# READING PASSAGE
====

Advanced bg Robertie( read all of them)
Reno 86
4. Bg with the champions ----- Goulding
This will take me a year, but do you agree with this, where can I get these
books
Thanks
Tom
Albert Steg (Winsor)
In a previous article, fah...@fnald0.fnal.gov () says:
>
>I would like some helpful advice on what bg books I should read and. . .
>1. backgammon - magriel (the best 1st solid book, where can I get it)
> or backgammon handbook (read if can't find the bible)
>
>2. world class bg- Friedman
>
>3. Genuk vs dwek
> Advanced bg Robertie( read all of them)
> Reno 86
>
>4. Bg with the champions ----- Goulding
These look like good books for you to be learning from at this point.
Magriel's book is hard but not impossible to find these days. Much depends
on where you live. Try your local used book stores, where if you find one
it may cost as little as $10. I've only ever found one in Boston over the
past few years. Otherwise, you'll have to pay much more from someone who
traffics in used BG books, and it will cost somewhere between $70-$100,
probably. Perhaps, though, some player will be willing to part with it more
cheaply! (There are libraries, too. . .).
I've enjoyed buying occasional items from Carol Joy Cole, who runs the
_Flint Area Backgammon News_. Contact her and ask for her used/rare book
list.
Carol Joy Cole
3003 Ridgecliffe Drive
Flint, MI 48532-3730
Phone/Fax: 810/232-9731
Carol Joy's newsletter has a full page menu of books & equipment every other
issue. She does carry the Kleinman books and some of the Robertie books,
too, so she may be your "all-purpose" merchant.

====

# GIVEN MATERIAL
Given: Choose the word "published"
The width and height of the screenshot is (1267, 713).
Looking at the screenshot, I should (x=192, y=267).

====

# CHALLENGES
1. What book titles appear in the numbered list quoted with ">" marks in the backgammon book thread?
2. Write the next part of the backgammon book thread, starting after its last sentence.

# RESPONSES TO THE EXERCISE
1.
- backgammon (Magriel)
- backgammon handbook
- world class bg (Friedman)
- Genuk vs dwek
- Advanced bg (Robertie)
- Reno 86
- Bg with the champions (Goulding)

2.
You can get the Robertie material and a nice catalog of various books and
equipment from Robertie himself at the following address:
The Gammon Press
P.O. Box 294
Arlington, MA 02174
tel. 617-641-2091
Fax: 617-641-2660
Whether or not it would be worth your money buying Magriel may depend on the
strength of your game *and* your ability to explain the reasons why you
make the moves you do. I played for many years before "studying" the game,
and worked up a pretty good understanding of concepts like "timing" without
ever being able to articulAte them clearly. When I finally read Magriel I
didn't learn many shockingly new tactics, but I did consolidate the things
I had learnd up to that point. So for me, that book didn't immediately
change my play, but it did lay the bedrock for my future studies. I'm sure
I've won much more than $100 thanks to that book, and I've known players who
could have saved themselves a lot of expensive "practical learning" by just
shelling out and studying it to begin with.
Hope this info. is useful to you.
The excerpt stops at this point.